Ao jornal “O Estado de S. Paulo”, o presidente nacional do PSB, Carlos Siqueira, afirmou que Molon tem a palavra final para decidir se será candidato ao Senado.

— Diferentemente do PT, no PSB o diretório estadual escolhe o candidato (ao Senado), não o nacional. No Rio, o Molon é o presidente e ele será candidato —disse ele.

Fogo amigo

No ato na Cinelândia, sem citar o nome do adversário, Ceciliano criticou “covardes” que deixaram o PT — Molon saiu do partido em 2015, no auge da Lava-Jato.

O formato do evento reforçou que o petista é o nome visto como prioritário da chapa. Ceciliano ficou no palco principal, junto com Lula, enquanto Molon estava em outro espaço. O impasse ganhou novos contornos nesta semana, após Freixo cobrar a desistência do correligionário em nome do cumprimento de um “acordo” e Molon retrucar dizendo que não há possibilidade de abdicar da disputa.

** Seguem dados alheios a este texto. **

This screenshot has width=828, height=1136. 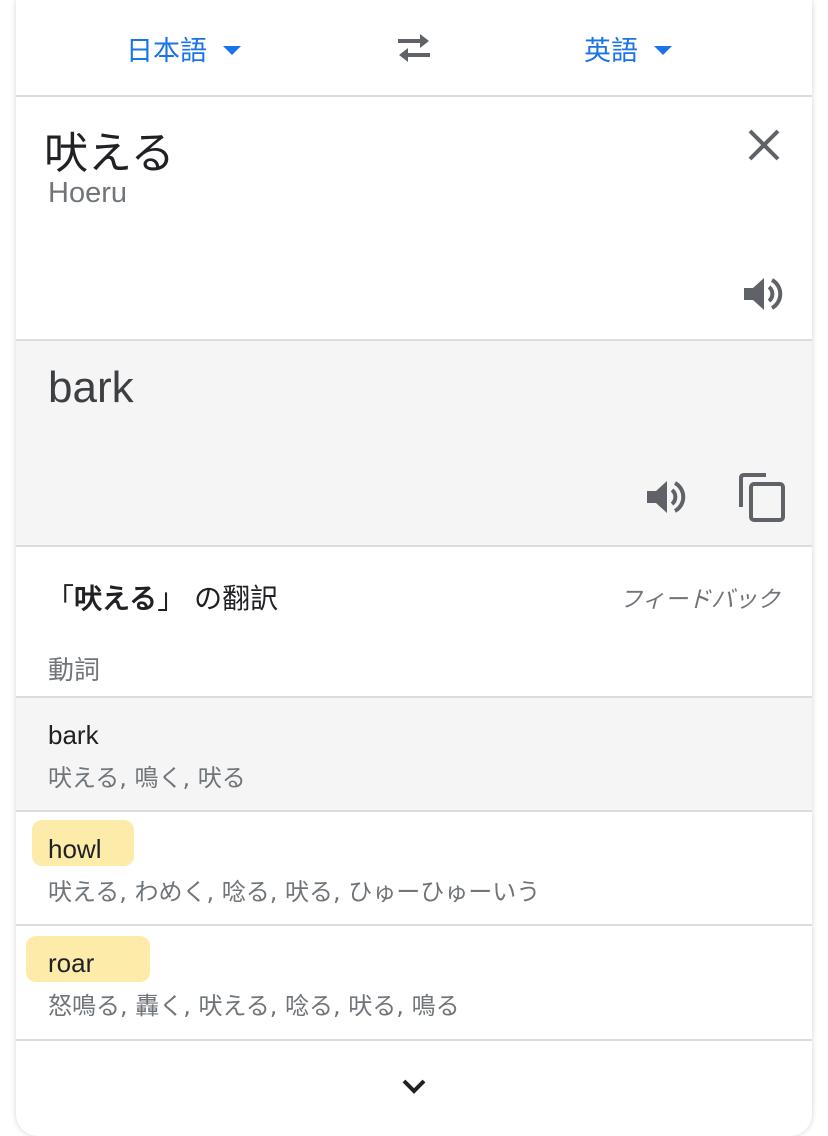 What do you see at coordinates (74, 735) in the screenshot?
I see `entry-word: bark` at bounding box center [74, 735].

Ao ser anunciado, Molon dividiu a militância, que reagiu com vaias entre apoiadores de Ceciliano e gritos de apoio e aplausos entre os simpatizantes do pessebista.

Após falar da importância de eleger Lula e da unidade da esquerda para as eleições, Molon tratou da candidatura ao Senado. Com críticas ao senador Romário (PL), ele disse que o estado não pode continuar mal representado:

— Precisamos enfrentar e derrotar (o governador) Cláudio Castro (PL) sem conciliação e sem ambiguidades. E precisamos tirar do Senado um senador que nada fez pelo Rio. Quando era jogador de futebol, jogava parado mas fazia gol. Agora, jogar parado no Senado é ser omisso e preguiçoso. O Rio não merece continuar mal representado por Romário.

Enquanto ele discursava a militância petista cantava “Molon, eu não me engano, para senador é Ceciliano”.

O petista foi anunciado ao som de um jingle de campanha com o verso “Já está fechado, é Lula lá André aqui de novo”. Aplaudido pela militância petista, foi vaiado por apoiadores de Molon. Sem mencionar o pessebista, ele chamou de “covardes” aqueles que deixaram o PT em momentos difíceis.

— Quero ser um senador como foi Lindbergh (Farias), que não tirou o pé da bola dividida e estava lá em defesa da presidente Dilma Rousseff. Eu nunca saí do Partido dos Trabalhadores, mas os covardes saíram. Muitos covardes abandonaram o partido no momento mais difícil.

Ao discursar, Lula criticou o governo Bolsonaro pela volta da fome no país, pela alta dos preços dos combustíveis, e citou suspeitas de corrupção na atual gestão.